Azerbaijani film critic and professor

Aydin Arshad oghlu Dadashov (Aydın Ərşad oğlu Dadaşov, March 1, 1952—March 15, 2017) was an Azerbaijani film critic, director, doctor of sciences in philology, professor, Honored Art Worker of Azerbaijan (2005), and laureate of the State Prize of the Azerbaijan SSR (1988).

== Biography ==
Aydin Dadashov was born on March 1, 1952, in Aghdam. In 1972, he graduated from the economics department of the Azerbaijan Institute of National Economy.
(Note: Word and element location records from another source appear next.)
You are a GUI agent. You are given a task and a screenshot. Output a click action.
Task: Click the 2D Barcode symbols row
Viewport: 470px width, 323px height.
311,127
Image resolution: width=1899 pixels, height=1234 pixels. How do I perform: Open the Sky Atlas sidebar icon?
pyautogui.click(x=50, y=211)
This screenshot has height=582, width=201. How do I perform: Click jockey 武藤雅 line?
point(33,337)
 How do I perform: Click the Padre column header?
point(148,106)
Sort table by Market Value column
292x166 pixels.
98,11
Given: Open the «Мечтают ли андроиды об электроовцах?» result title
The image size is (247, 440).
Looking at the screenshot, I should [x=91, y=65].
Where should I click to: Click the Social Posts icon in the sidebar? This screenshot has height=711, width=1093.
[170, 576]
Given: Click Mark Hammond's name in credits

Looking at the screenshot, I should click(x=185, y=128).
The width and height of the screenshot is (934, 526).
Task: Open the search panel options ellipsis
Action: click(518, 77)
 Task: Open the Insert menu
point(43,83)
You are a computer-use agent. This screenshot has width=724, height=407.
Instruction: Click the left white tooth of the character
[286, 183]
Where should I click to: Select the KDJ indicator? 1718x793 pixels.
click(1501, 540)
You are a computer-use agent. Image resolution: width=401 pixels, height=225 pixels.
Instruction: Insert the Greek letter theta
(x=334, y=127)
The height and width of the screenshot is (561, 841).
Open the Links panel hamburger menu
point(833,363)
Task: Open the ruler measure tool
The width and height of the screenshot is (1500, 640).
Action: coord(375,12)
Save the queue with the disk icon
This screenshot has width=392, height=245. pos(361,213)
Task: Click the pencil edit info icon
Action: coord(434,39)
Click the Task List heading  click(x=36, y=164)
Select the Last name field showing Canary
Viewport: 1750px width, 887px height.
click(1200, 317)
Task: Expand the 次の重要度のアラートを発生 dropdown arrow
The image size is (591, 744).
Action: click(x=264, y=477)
In 1980, he graduated from the Leningrad State Institute of Theatre, Music, and Cinema, the faculty of dramatic art, and in 1982, he graduated from two-year higher directing and screenwriting courses in Moscow.

In 1975, Aydin Dadashov worked as a director of feature films director and editor for feature films at Azerbaijanfilm cinema studio named after J. Jabbarly. Since 1989, he has worked at the "Television and Radio Journalism" department of the Faculty of Journalism of Baku State University. Since 2000, he has been an associate professor of the same department, and since 2006, a professor of the department. He was the head of the "Film Studies" department of the "Cinema and Television" faculty of the Azerbaijan State University of Culture and Arts.

He was the director of about 30 films and the scriptwriter of about 50 films.

Aydin Dadashov died of a sudden cardiac arrest on March 15, 2017.